The perceived downside risk of stocks often sends those planning for retirement running to the safety that bonds provide.
The problem with that strategy, though, is that building an adequate nest egg is a race against time. Bonds just don’t generate enough money to cover the cost of living once your work days are done. That 4% return barely outpaces inflation.
The same goes for vehicles like stable-value funds. As Cramer said, they offer slightly better returns than money-market funds and slightly worse returns than a high-quality bond fund.
Cramer wasn’t saying that bonds have no place in a portfolio. But stocks come first. His suggestion: Buy a cheap S&P 500 index fund. It’s usually a good proxy for the market’s high-quality stocks.
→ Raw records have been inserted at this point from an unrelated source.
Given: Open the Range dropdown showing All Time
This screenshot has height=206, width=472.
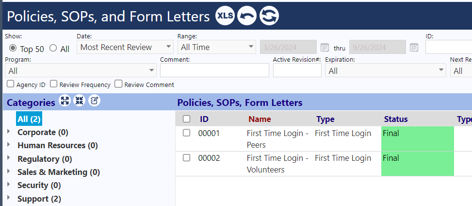Looking at the screenshot, I should click(217, 47).
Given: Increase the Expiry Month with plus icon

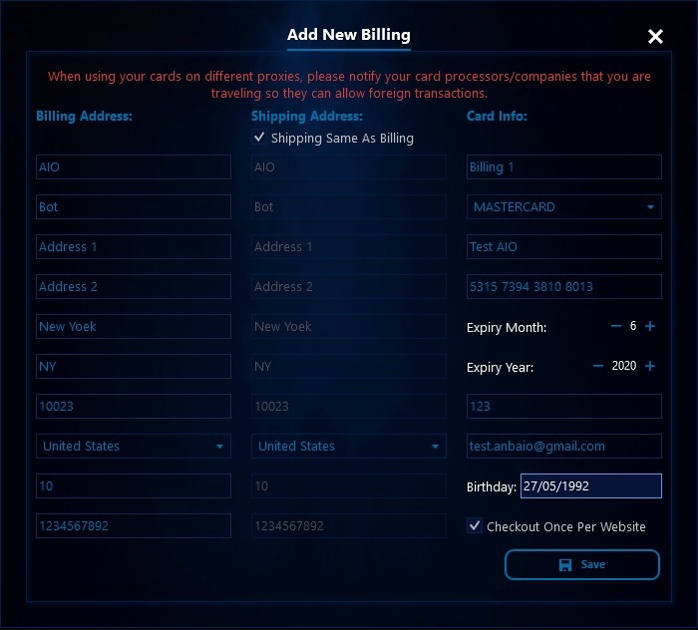Looking at the screenshot, I should (650, 326).

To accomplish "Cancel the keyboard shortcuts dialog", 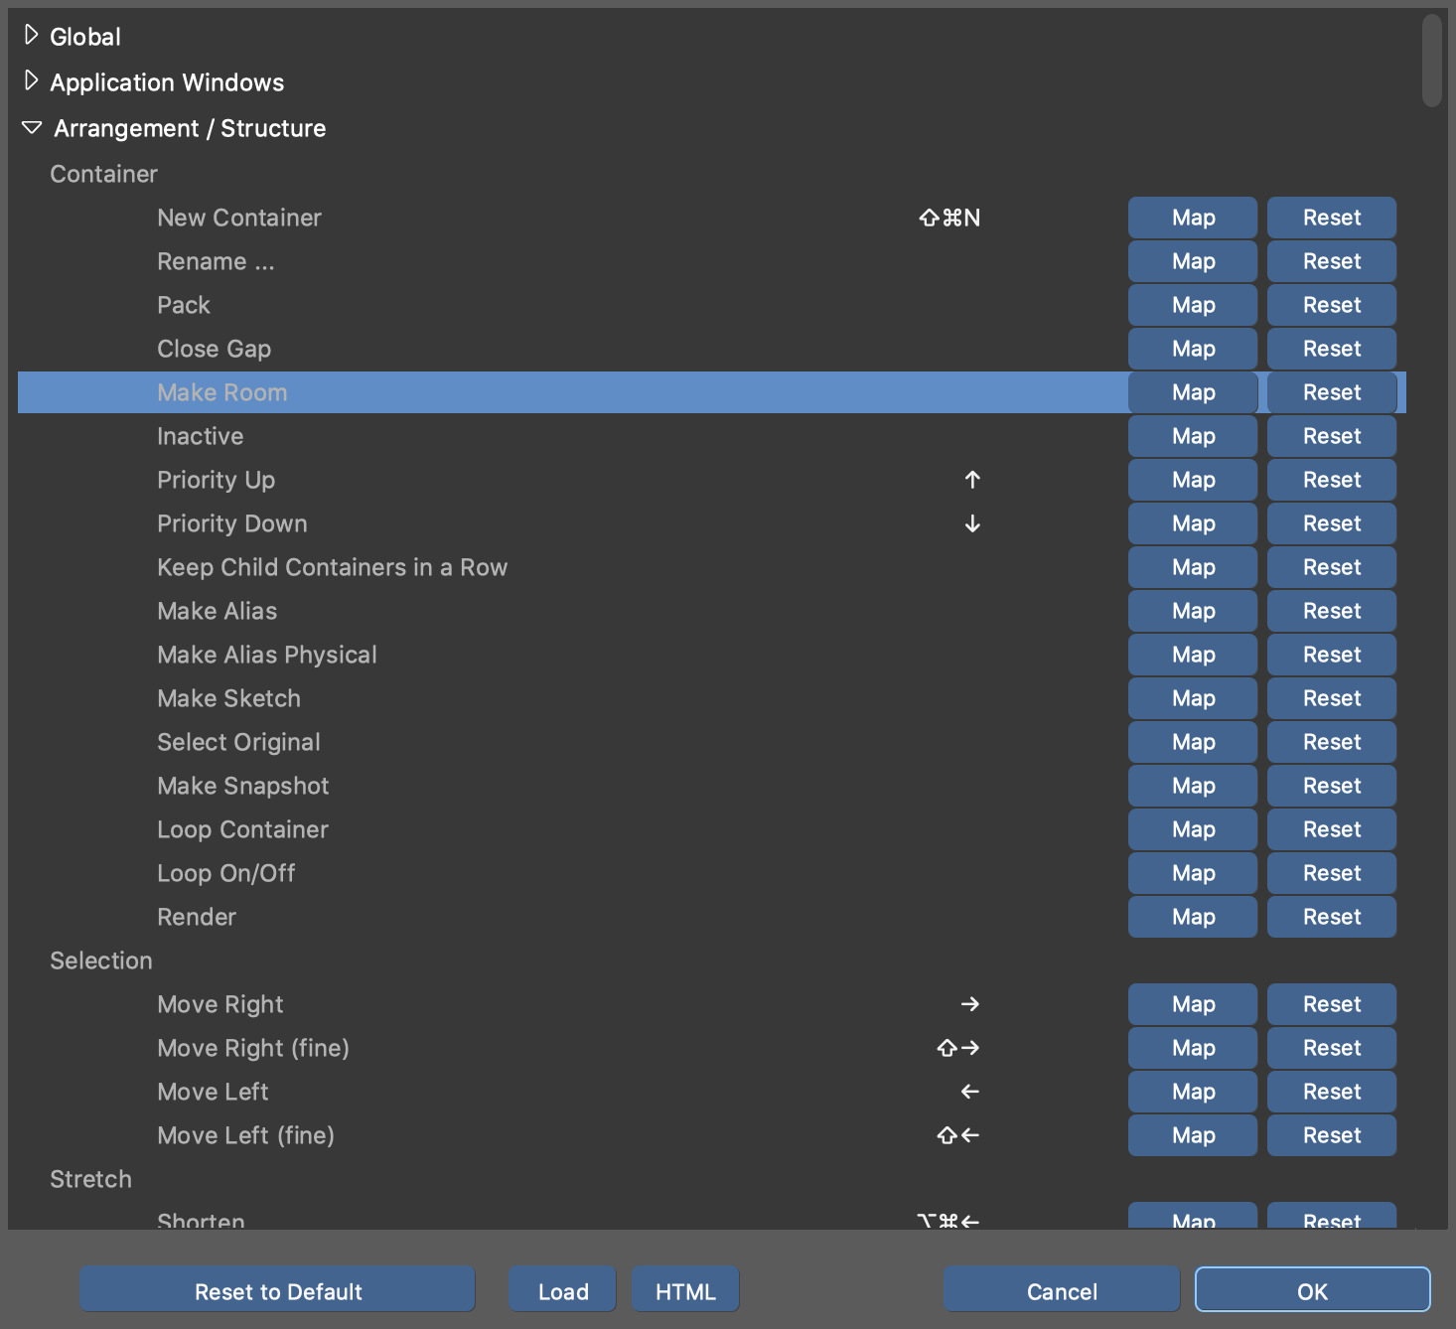I will (1061, 1290).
Here’s Cramer’s retirement-planning breakdown for bond ownership:
- He sees no reason to own bonds during your 20s
- In your 30s, 10%-20% of a retirement portfolio can be in bonds
- The number climbs to 20%-30% in your 40s
- 30%-40% in your 50s
- from age 60 until retirement, bonds should be 40%-50% of your portfolio
Even in retirement, though, you should still own stocks, Cramer said. We’re living a lot longer these days, and not owning stocks is a bet against your own longevity.